Data provided
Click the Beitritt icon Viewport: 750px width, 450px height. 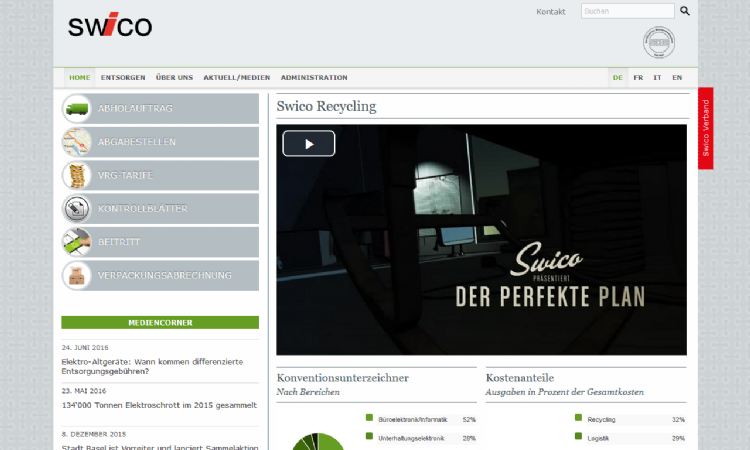[x=77, y=241]
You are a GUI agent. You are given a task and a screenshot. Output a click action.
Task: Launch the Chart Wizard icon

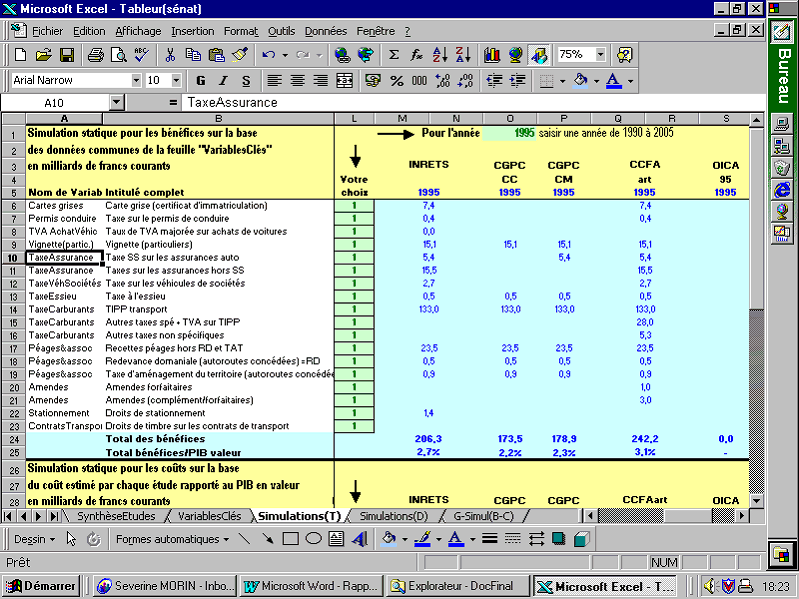coord(492,55)
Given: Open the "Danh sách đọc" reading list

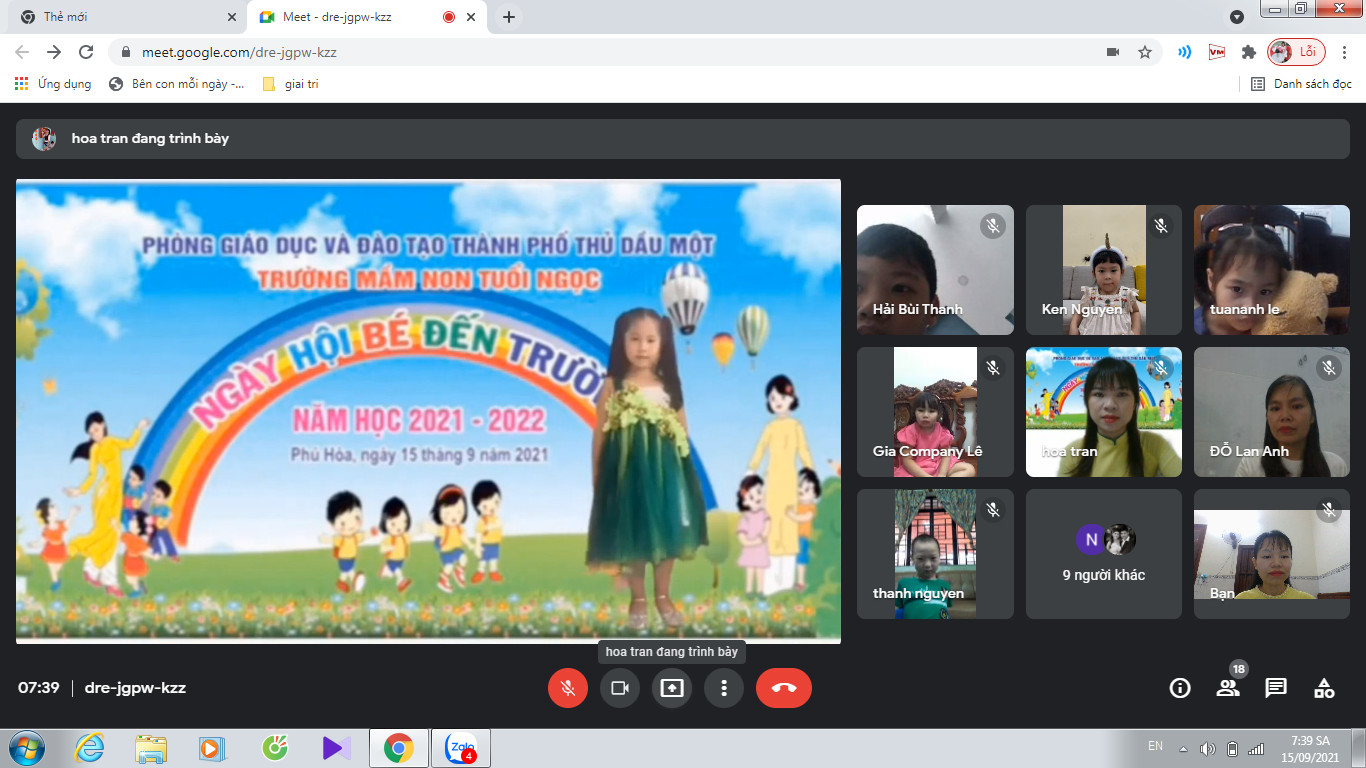Looking at the screenshot, I should click(1302, 84).
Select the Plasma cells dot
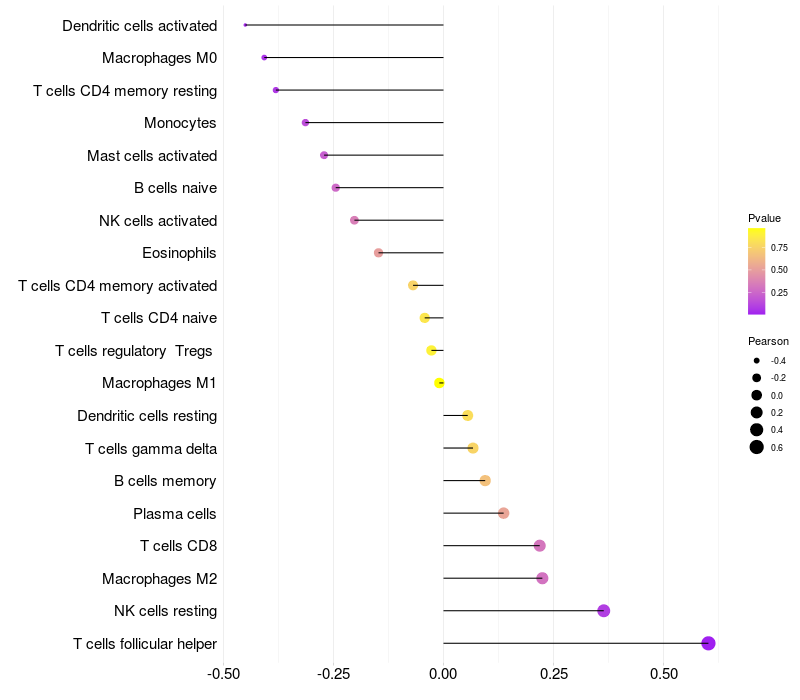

Task item
What should appear is an exact reproduction of the lines from the one with "Task: Launch the Chart Wizard icon" through the end of the material above, and no pictures.

Solved exercise
Task: Launch the Chart Wizard icon

coord(492,55)
Given: Open the "Danh sách đọc" reading list

Looking at the screenshot, I should click(1302, 84).
Select the Plasma cells dot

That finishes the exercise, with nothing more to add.